PROMPT — When you reach the line that contains "Click the 流程脚本生成 document icon", give it back exactly along with each line after it to the end of the entries; skip any pictures.

Stored records
Start of Block

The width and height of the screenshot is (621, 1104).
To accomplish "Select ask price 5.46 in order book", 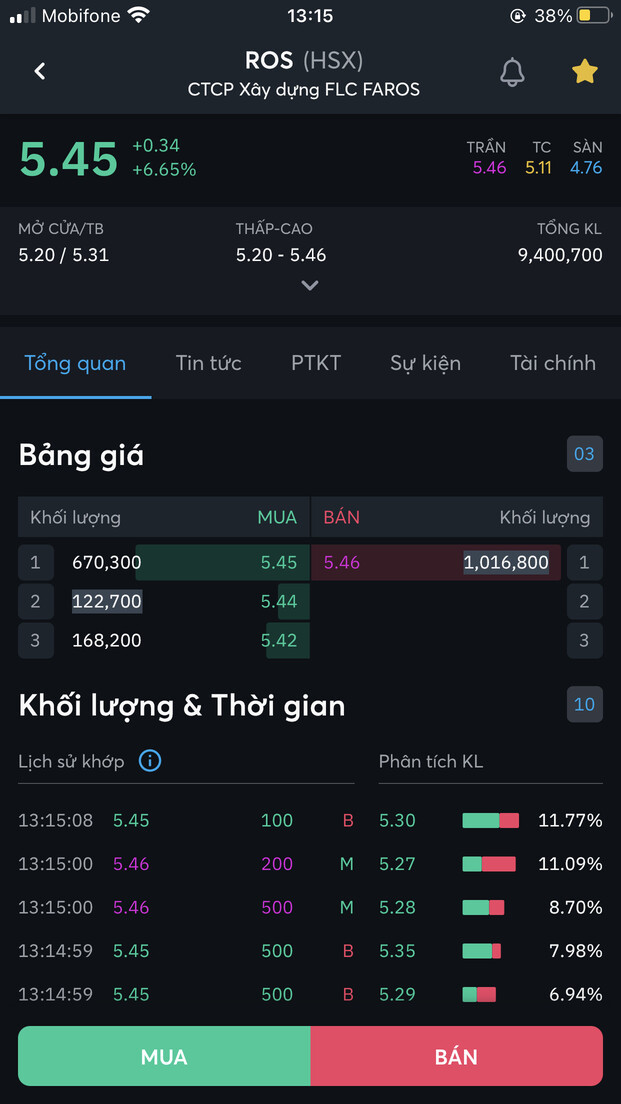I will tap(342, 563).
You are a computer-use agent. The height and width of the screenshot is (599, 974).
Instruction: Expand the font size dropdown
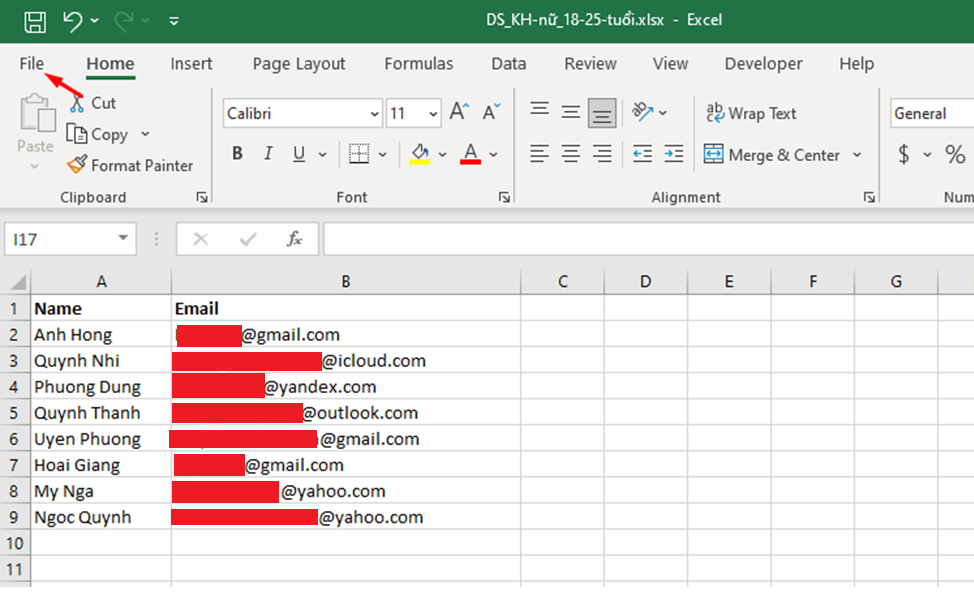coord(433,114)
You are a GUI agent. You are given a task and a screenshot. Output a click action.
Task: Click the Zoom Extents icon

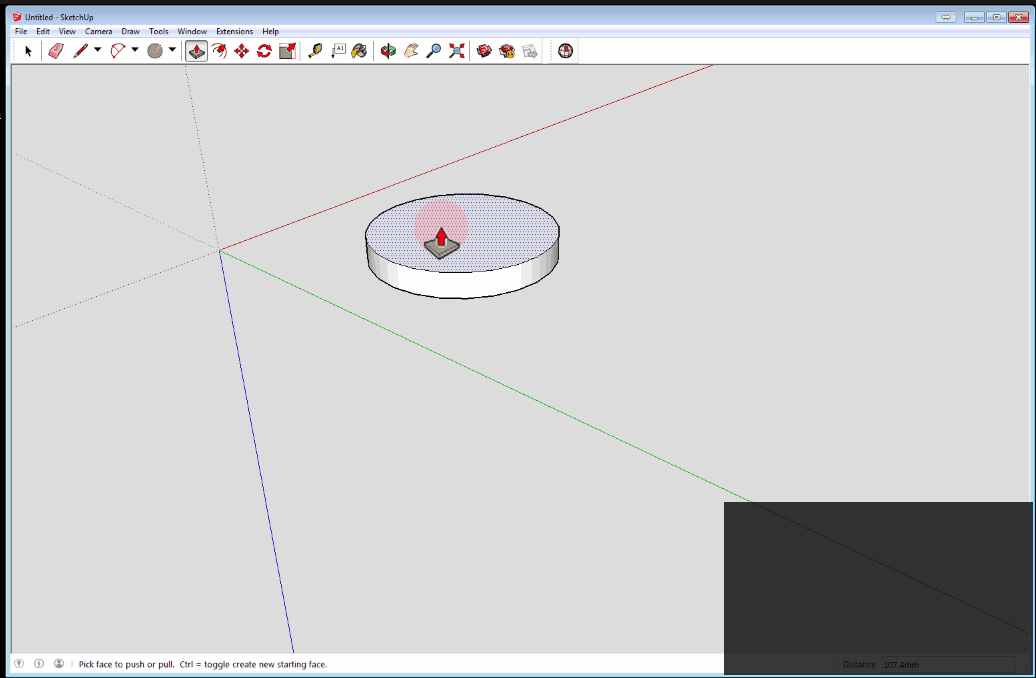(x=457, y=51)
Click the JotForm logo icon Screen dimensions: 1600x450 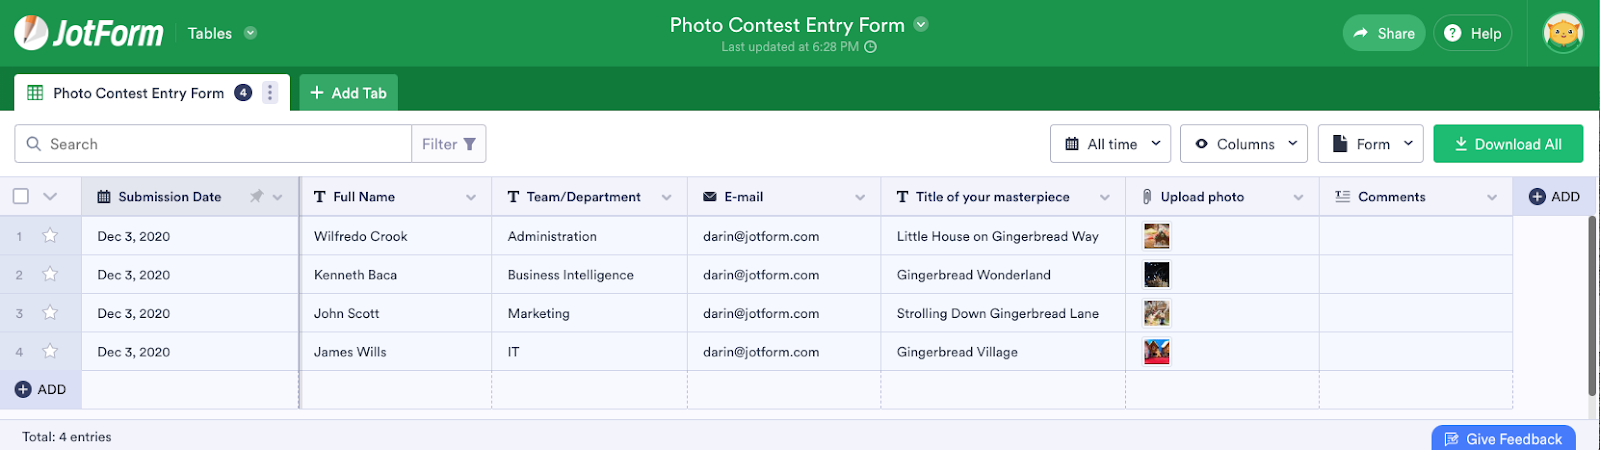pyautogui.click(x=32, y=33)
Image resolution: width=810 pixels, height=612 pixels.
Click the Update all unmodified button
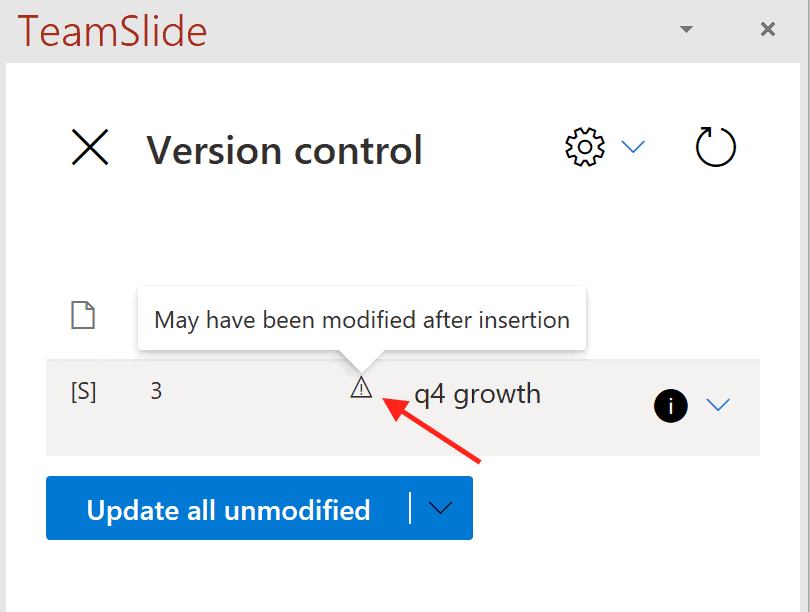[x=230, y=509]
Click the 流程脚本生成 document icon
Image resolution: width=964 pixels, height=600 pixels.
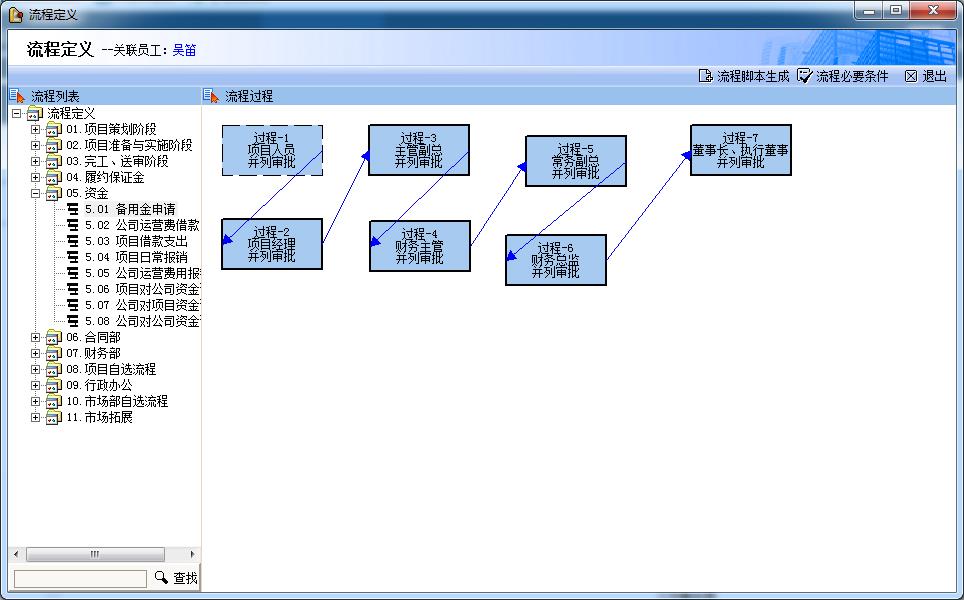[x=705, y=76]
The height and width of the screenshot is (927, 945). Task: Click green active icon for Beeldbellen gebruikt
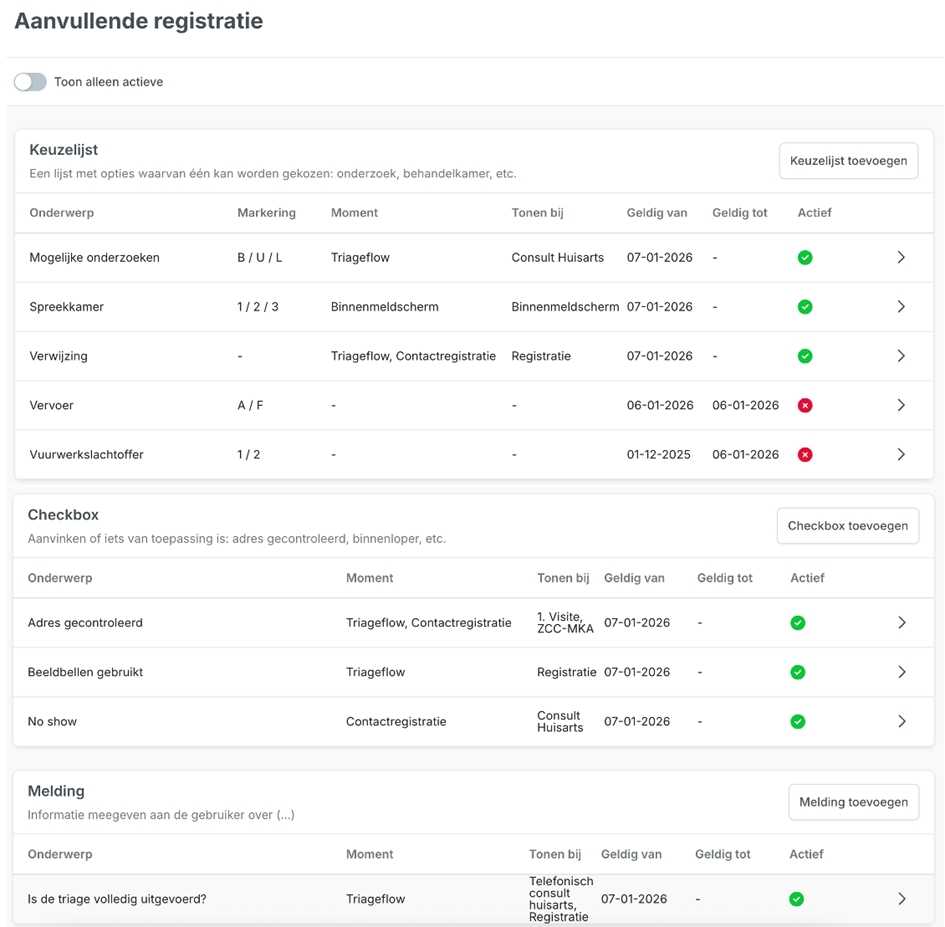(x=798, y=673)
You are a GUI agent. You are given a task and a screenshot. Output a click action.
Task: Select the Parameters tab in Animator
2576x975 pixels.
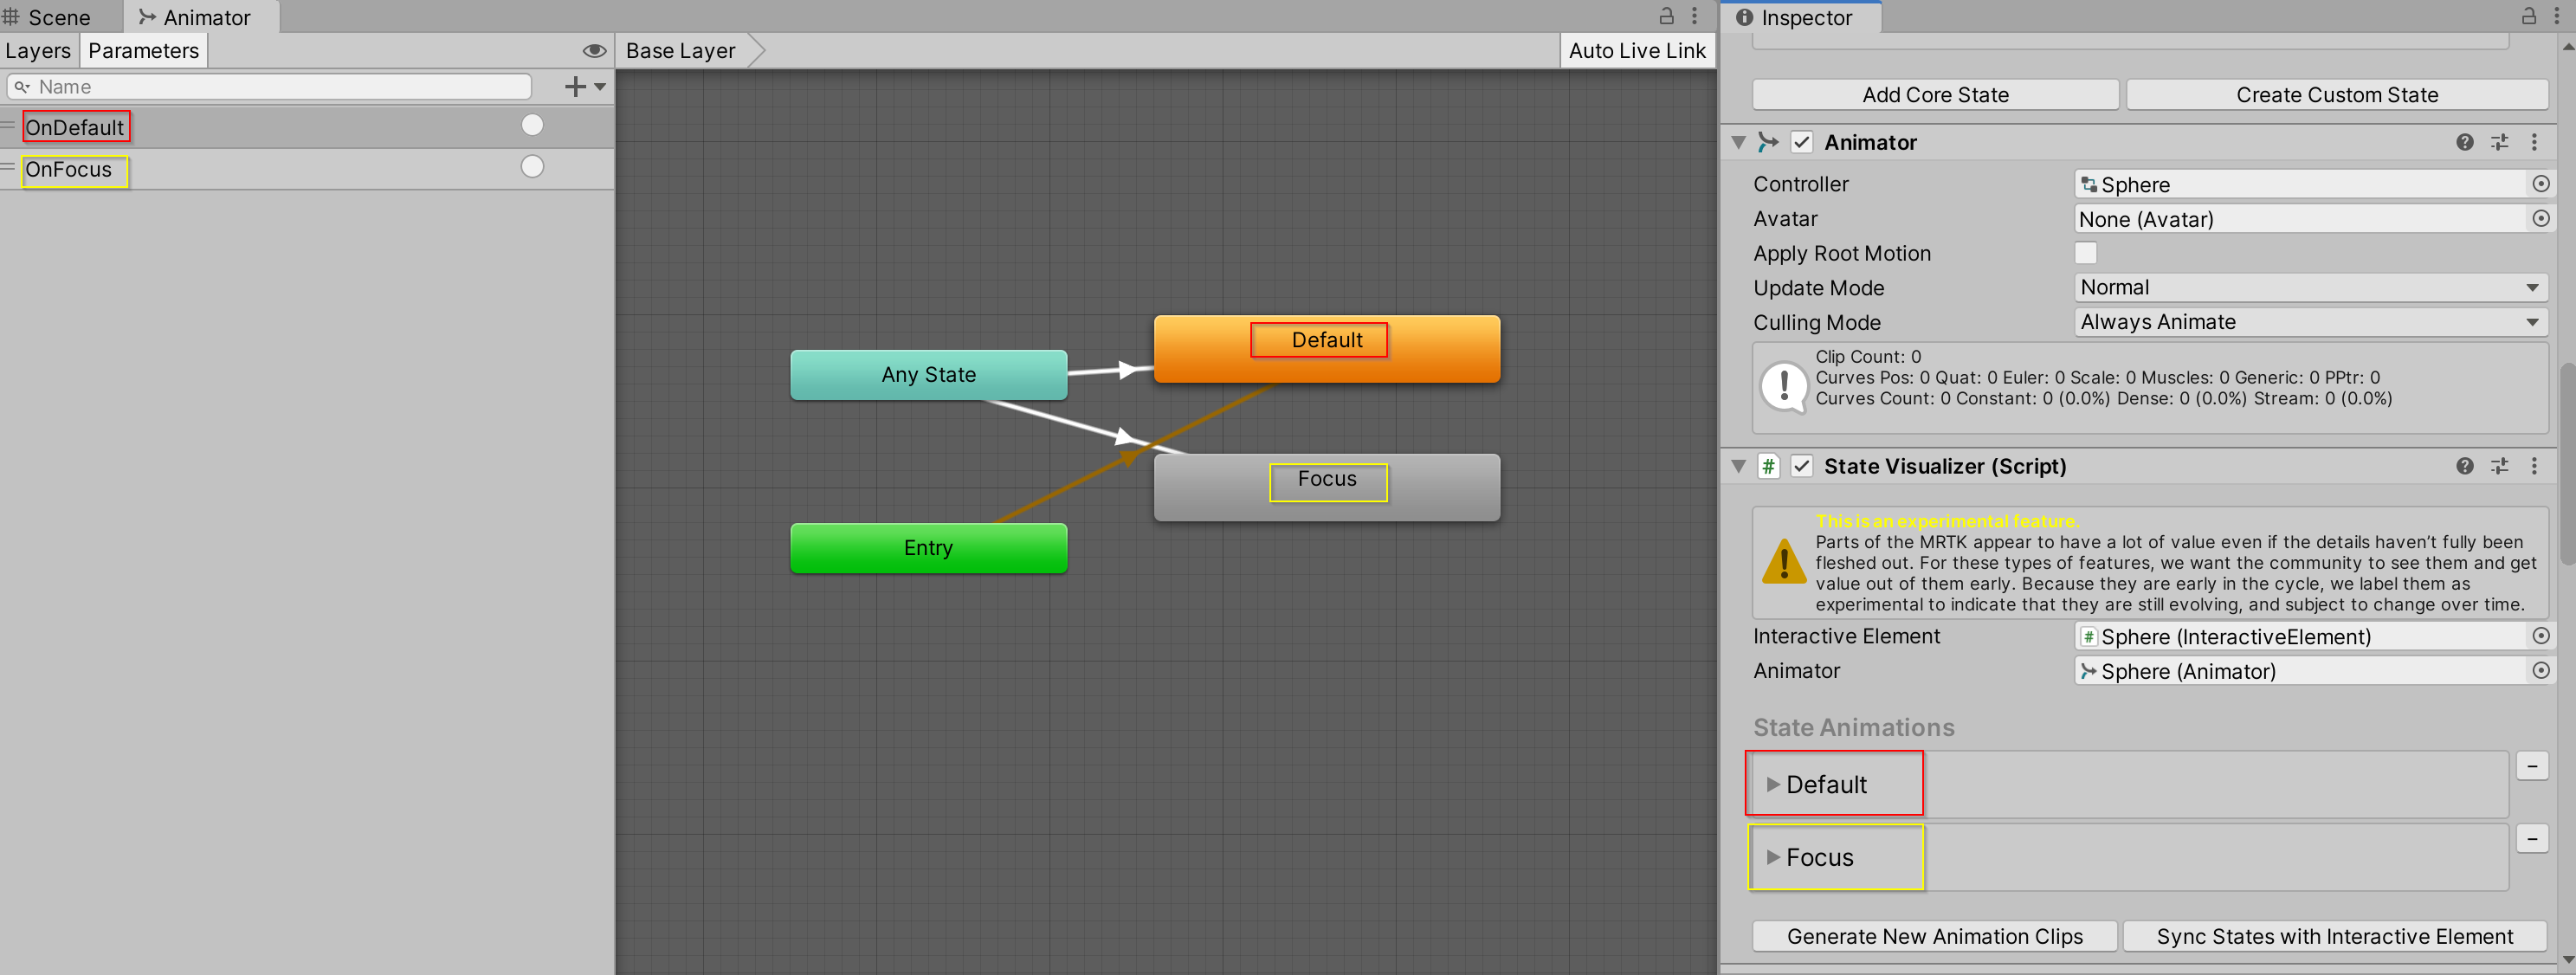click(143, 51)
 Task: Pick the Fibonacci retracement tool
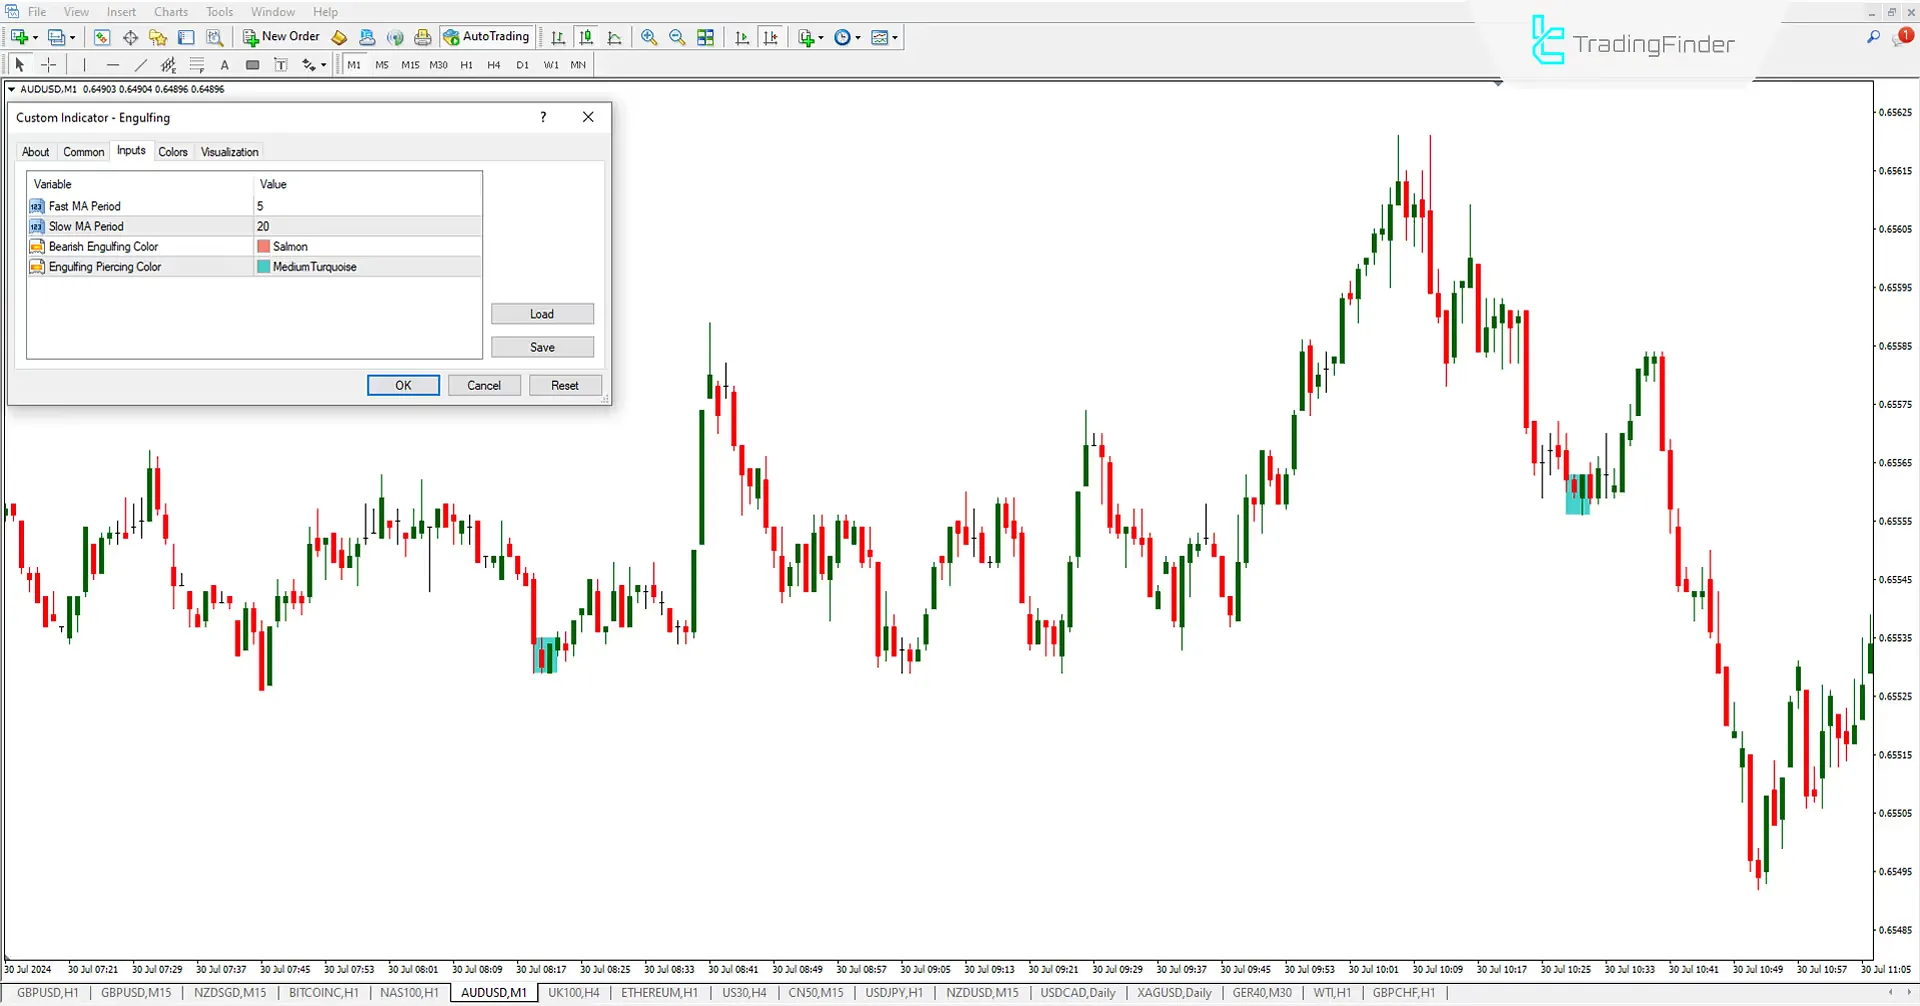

End of Block

OUTPUT —
Click the 流程脚本生成 document icon
Image resolution: width=964 pixels, height=600 pixels.
[x=705, y=76]
The height and width of the screenshot is (927, 945). Task: Click green active icon for Beeldbellen gebruikt
(x=798, y=673)
You are a GUI agent. You are given a task and a screenshot. Output a click action.
Task: Select the Parameters tab in Animator
2576x975 pixels.
click(143, 51)
 Task: Pick the Fibonacci retracement tool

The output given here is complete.